Watched The Enigma of Kaspar Hauser

Glad to see that you got the picture.:cool:

though I prefer the German title "Every Man for Himself and God Against All".

Well you did say...:p

I find 'faith on film' a very interesting subject, as well as religion in general.




As someone who is strange and innocent, raised completely separate from the rest of the world and then confronted with modern society

Time to go into academic, hair-splitting bullshit-mode! Lenghty post ahoy!


I saw The Enigma of Kaspar Hauser chiefly as a movie about what formulates our thoughts and understaning of the world. What is inherent (biological) and what is contextual (cultural) in the formation of a person's psychology? As well as our societal expectations of this phenomenon. I think the film takes the stand-point that -- man in his utmost origins -- is a tabula rasa, a blank slate, and any-and-all cognetive ability he develops during his life is due to his surroundings.

It's the sort of cultural-historical psychology propegated by Lev Vygotsky, basically.



Firstly, what do we expect is "inherent" in a man?

At several times through the film, many characters voice assumptions about Kaspar Hauser. These assumptions are based on what the person in question assumes exists among all people. One of the priests for instance asks Hauser how he thought about God during his imprisonment, and was suprised when he found out that Kaspar had no metaphysical musings at all before he was released into the world. Or when Kaspar is playing the piano during the social gather, one young woman exclaims what a "noble savage" he is, as if he took to the fine art of piano-playing naturally. That is to say, man (or at least white men) are inherently predisposed towards such things. But we know that he can only play the piano because his caretaker trained him, and then he himself finds little purpose or meaning in the activity.

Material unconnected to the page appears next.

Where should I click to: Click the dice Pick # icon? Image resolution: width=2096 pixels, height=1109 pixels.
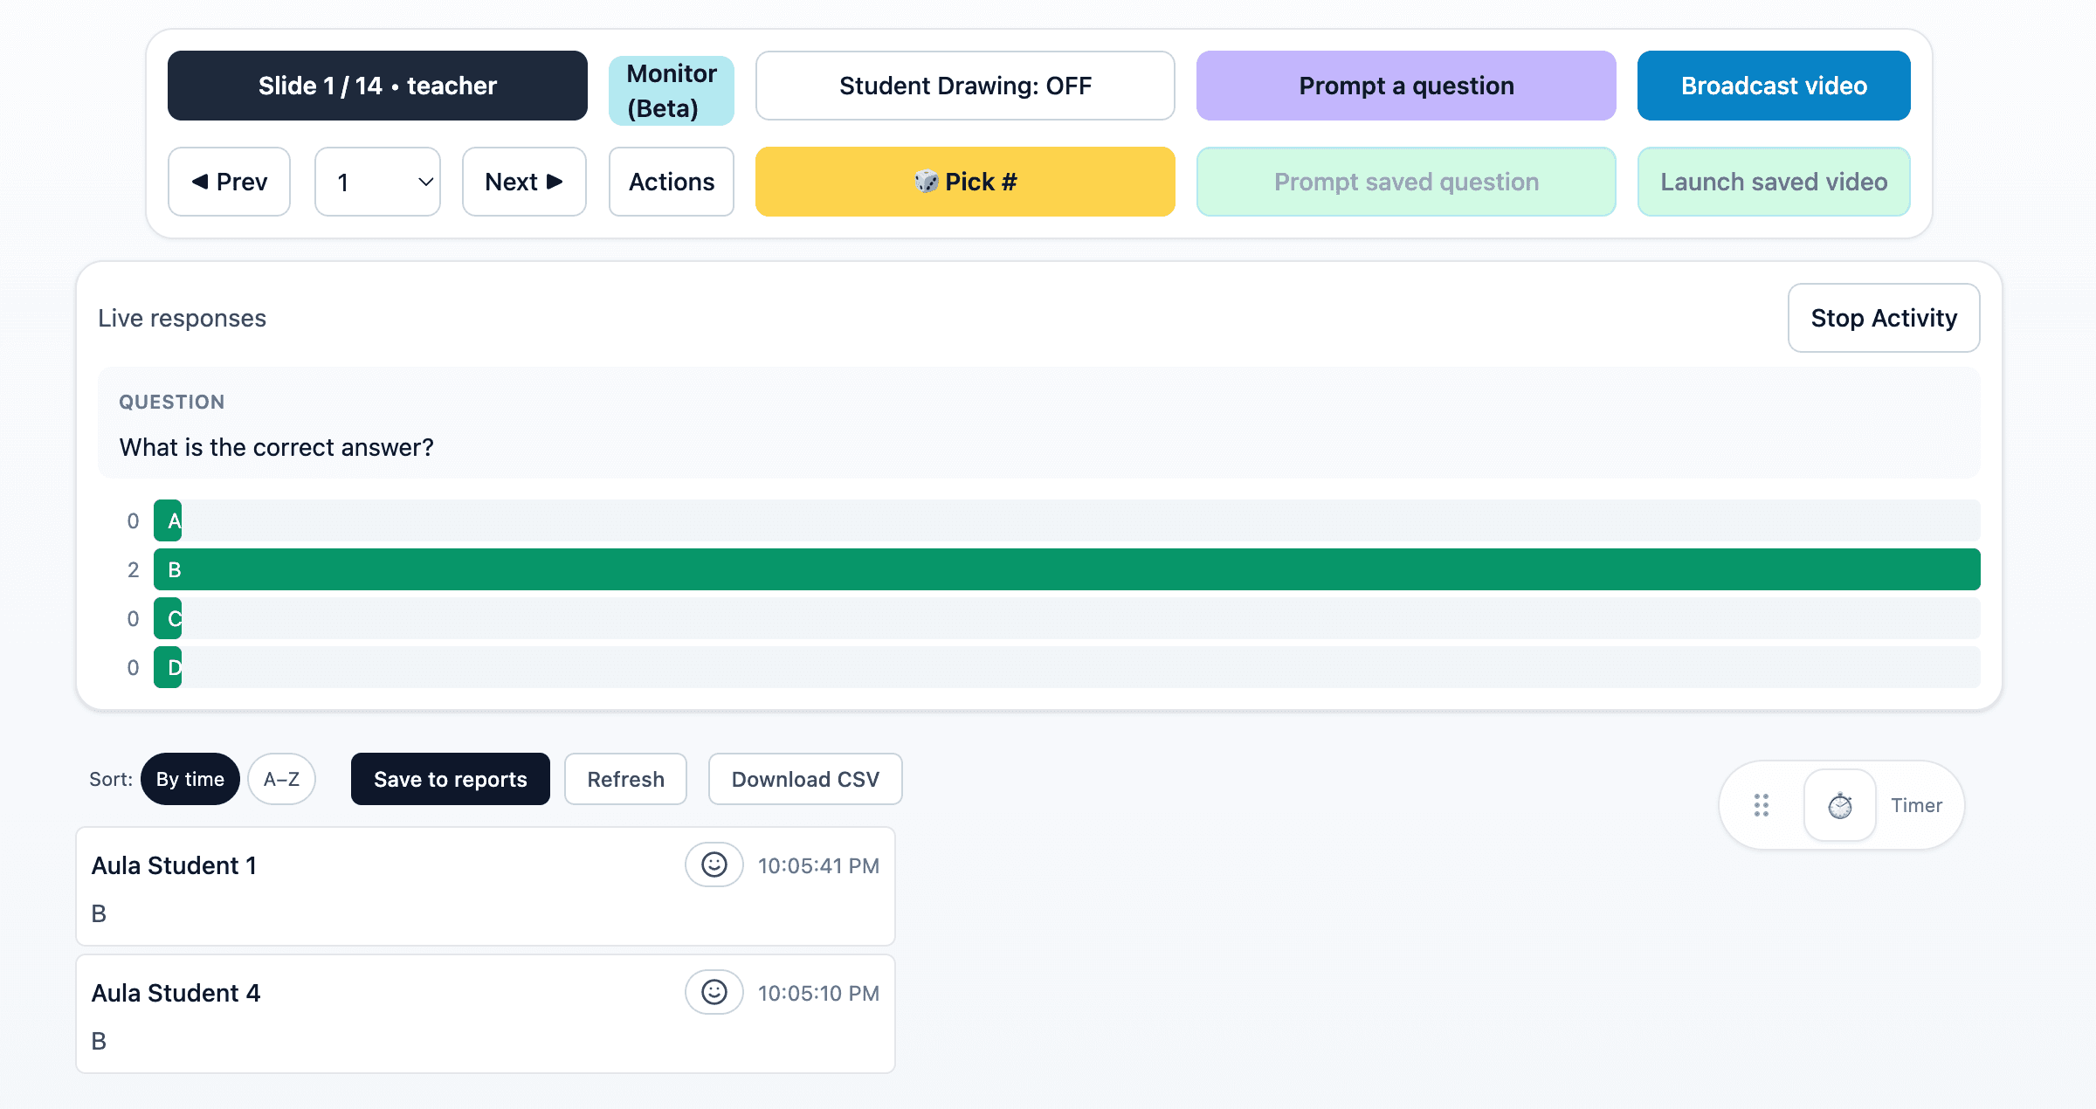(x=927, y=182)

And so on with the examples. The fundemental conflict of Kaspar Hauser is that he is a man that has been adapted for an isolated, enclosed, four-walled life. That is the only sort of existence he can relate to, where he finds himself at home. People try to acclimatize him to the world, yet everyone fails. As Kaspar plays the piano, he suddenly stops and then walks into a smaller, empty room and starts eating bread-slices on the floor, harking back to before he was let lose on the world.

Notice how often Kaspar exclaims how unhappy he is, how sorrowful he feels. This is always meet with strong and objective remarks from the people around him. They cannot fathom why he would be depressed. To them, it seems like he has everything needed for a content existence. This is indicitive of their failure to acclimate him. They try to tune him into our way of living and comprehending the world, but the thing is, Kaspar has spent the formative parts of his life in that one room and can therefore only feel familiarity and meaning in such an existance. The outside world depresses him because he can find no meaning in it.

For example: when Kaspar and the Priest walks by the tower. Kasper comments that the inside of the tower is bigger than the outside - becuse the tower one can look in all directions and see the end, while outside one only sees endlessness. Such an analysis seems totally incomprehensible to us. But to a person raised in a square-shaped room all his life - it makes sense. Our vantage points are so radically diffrent that we cannot understand the world in the same sense. We are products of our surroundings.


There is a very telling moment, I feel, in Kaspar Hauser that encapsulates the problem. It's when he's writting his diary. The priest comes over and asks him about it. Kasper responds that it's not finished yet, becuse there are still so many words that he does not understand. Now, Kaspar isn't saying that he wants to learn more words because he wants his diary because he wants a more flowery prose. He's saying that he cannot fundementally understand words and emotions before they have been explained to him.

Kaspar didn't understand sadness, depression, loneliness before he ventured outside and recieved cultural stimuli from other people. He had been lonely all his life yet never felt lonely because he had no "concept" of loneliness. All concept-forming is produced through socialization. One can only understand loneliness when played into relation with other people. The disconnect between Kaspar's formative-period and his existence in the real world is due to this.


Another thing I found intresting in relation to this, is how completely desexualized Kaspar is. He does not seem to have a carnal inclination through the entire film. Even the sexual part of puberty seems to have not developed within him while he was in isolation. Even supposed "natural" developments within us, that are due to biological hardwiring, fail to develop if they are not faced with appropriate social stimuli from the outside world.

As someone who is strange and innocent,

You used the word "innocent" to describe Kaspar Hauser. Let's qualify that. The conventional understanding of innocent is that it's a person who is unaware of evil. A person that has no conceptual understanding of evil so therefore they can do nothing bad. I think Kaspar Hauser goes beyond that. Initially he is amoral, he understands neither good nor bad. He just is. He operates instinctually, animal-like. Because his upbringing entrapped in that room has left him bereft of any connection with anything that can be labeled as good or evil.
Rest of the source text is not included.